* SUPPLIED DATA
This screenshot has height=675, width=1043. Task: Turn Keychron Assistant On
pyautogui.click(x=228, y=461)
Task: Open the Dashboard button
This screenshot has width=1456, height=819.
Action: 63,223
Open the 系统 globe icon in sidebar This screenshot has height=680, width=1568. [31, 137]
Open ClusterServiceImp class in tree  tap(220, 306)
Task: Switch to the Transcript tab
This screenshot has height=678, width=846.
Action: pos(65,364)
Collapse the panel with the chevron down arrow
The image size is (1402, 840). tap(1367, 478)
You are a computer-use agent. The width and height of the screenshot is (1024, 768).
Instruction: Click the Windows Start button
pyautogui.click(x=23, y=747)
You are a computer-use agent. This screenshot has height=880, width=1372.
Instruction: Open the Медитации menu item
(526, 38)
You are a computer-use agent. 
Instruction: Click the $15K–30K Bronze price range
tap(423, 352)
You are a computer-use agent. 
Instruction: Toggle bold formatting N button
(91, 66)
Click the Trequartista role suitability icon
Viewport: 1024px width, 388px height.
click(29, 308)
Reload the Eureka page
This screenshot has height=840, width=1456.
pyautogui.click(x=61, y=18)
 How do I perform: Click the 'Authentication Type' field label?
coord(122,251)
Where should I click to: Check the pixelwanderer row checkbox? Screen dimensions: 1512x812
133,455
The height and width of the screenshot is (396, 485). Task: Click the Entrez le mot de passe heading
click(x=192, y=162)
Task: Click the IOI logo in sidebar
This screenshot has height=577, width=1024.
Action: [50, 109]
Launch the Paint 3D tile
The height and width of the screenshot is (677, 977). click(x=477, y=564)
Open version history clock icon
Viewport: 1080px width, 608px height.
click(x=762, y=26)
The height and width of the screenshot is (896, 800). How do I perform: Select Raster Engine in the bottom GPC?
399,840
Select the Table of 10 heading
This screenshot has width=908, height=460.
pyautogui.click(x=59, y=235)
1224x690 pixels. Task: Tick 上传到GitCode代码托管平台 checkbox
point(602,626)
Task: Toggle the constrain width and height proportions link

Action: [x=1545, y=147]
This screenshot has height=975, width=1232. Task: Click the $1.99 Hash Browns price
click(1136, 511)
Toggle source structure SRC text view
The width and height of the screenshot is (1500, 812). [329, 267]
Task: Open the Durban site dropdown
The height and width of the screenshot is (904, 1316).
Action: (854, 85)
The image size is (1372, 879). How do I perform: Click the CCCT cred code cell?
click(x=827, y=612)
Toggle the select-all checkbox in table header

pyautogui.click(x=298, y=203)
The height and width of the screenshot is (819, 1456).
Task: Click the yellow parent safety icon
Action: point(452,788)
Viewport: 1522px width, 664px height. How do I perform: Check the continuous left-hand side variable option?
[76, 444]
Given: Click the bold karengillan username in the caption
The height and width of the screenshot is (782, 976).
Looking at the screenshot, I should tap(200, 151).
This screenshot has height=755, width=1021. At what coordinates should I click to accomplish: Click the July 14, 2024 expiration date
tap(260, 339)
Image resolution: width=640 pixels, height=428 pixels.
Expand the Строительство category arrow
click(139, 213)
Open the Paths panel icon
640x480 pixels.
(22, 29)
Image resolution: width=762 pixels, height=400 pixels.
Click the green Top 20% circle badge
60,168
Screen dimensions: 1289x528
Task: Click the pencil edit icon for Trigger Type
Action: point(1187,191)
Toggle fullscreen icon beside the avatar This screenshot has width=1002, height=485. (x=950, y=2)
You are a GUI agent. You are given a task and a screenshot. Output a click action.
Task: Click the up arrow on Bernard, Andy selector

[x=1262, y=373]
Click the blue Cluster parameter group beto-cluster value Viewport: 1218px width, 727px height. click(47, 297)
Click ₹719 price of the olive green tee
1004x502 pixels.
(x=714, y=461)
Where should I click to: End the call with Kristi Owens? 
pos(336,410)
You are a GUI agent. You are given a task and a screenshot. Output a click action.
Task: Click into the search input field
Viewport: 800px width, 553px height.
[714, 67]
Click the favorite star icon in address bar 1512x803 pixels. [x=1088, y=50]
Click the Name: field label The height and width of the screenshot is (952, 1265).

* EXERCISE DETAILS
Find each line in the data above that contains the word "perform", and copy those lines in full.

* CORRECT RESULT
 How do I perform: Click the 'Authentication Type' field label?
The height and width of the screenshot is (896, 800). How do I perform: Select Raster Engine in the bottom GPC?
The image size is (1372, 879). How do I perform: Click the CCCT cred code cell?
Viewport: 1522px width, 664px height. How do I perform: Check the continuous left-hand side variable option?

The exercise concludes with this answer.